China and world at risk of financial turmoil greater than 2008 crisis, ex-finance minister warns
- Washington is playing a ‘negative-sum game’ with Beijing, and both sides will end up losing if geopolitical strife continues, says Lou Jiwei
- Lou Jiwei urges world’s major economies to rapidly roll back their loose monetary policies or excessive economic stimulus measures will take a global toll
China could be locked into a no-win global situation for years, with the world on the brink of financial turmoil that could surpass that of the global financial crisis more than a decade ago, former Chinese finance minister Lou Jiwei has warned.
Speaking at an economic forum in Shanghai, Lou, currently chairman of the foreign affairs committee of the Chinese People’s Political Consultative Conference (CPPCC) National Committee, urged the world’s major economies to rapidly roll back their extremely loose fiscal and monetary policies to avoid a major global financial problem.
“It is not unlikely that a global crisis more serious than the one in 2008 could break out if the withdrawal pace is not fast enough,” Lou, long known for his outspoken views, said during a keynote address at the 2020 NetEase Annual Economist Conference on Friday.
Lou is the latest Chinese official to warn of the risks posed by what is seen as excessive global economic stimulus.
His comments came even as the International Monetary Fund last week adopted a more optimistic outlook for the global economy this year, citing the stronger-than-expected performance of China and other advanced economies.
However, Lou warned that global debt levels were too high, and that financial bubbles were accumulating around the world, fuelled by the fiscal and monetary stimulus measures utilised in developed countries to fight the economic damage caused by the coronavirus pandemic. And the results, he said, could be devastating.
The US Federal Reserve earlier this month indicated that it was likely to keep its main interest rate near zero until at least the end of 2023, while the European Central Bank may introduce more monetary stimulus at its next meeting in October.
The People’s Bank of China and the Ministry of Finance were also expected to maintain relaxed monetary and fiscal policy stances to promote a more robust recovery in investment and economic growth.
The US stock market had rallied by more than 50 per cent since bottoming out in March, but notched a fourth consecutive week of decline last week. The debt level of China’s economy rose to 266.4 per cent of gross domestic product at the end of June, up from 249.5 per cent a year ago, while the debt ratio of households rose to 59.7 per cent from 55.3 per cent, according to data from the National Institution for Finance and Development.
Lou said that all countries should work together to solve the current risks and challenges caused by the pandemic.
The extent of China’s V-shaped economic recovery will ultimately depend on the performance of the global economy, he said while also warning that the wave of anti-globalisation was cause for alarm in the near-term.

[Dataset excerpts]
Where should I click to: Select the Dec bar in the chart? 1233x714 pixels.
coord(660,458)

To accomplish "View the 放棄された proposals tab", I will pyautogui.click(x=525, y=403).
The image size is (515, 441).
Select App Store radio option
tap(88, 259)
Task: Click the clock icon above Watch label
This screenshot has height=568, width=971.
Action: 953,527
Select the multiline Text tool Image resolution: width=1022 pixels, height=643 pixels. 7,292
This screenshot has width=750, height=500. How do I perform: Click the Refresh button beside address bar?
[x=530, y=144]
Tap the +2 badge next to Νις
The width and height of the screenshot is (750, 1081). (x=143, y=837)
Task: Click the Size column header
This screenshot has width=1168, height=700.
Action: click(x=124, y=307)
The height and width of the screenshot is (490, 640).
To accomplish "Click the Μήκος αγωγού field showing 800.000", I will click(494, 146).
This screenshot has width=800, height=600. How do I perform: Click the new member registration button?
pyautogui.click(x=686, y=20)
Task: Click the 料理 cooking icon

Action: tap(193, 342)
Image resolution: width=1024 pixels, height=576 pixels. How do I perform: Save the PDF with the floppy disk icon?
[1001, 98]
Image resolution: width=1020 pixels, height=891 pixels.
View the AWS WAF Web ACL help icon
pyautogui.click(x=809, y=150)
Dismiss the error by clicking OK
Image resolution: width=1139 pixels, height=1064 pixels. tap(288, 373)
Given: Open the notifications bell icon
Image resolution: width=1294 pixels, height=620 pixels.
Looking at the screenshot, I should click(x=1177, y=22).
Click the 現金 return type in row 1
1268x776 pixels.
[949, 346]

* **YOUR INSTRUCTIONS**
Reproduce, without any change, the portion of the article on Lou Jiwei's warning that begins at the words "The US Federal" and stops after the words "and economic growth.". The material plays no part in the work requested here.

* **RESPONSE AREA**
The US Federal Reserve earlier this month indicated that it was likely to keep its main interest rate near zero until at least the end of 2023, while the European Central Bank may introduce more monetary stimulus at its next meeting in October.
The People’s Bank of China and the Ministry of Finance were also expected to maintain relaxed monetary and fiscal policy stances to promote a more robust recovery in investment and economic growth.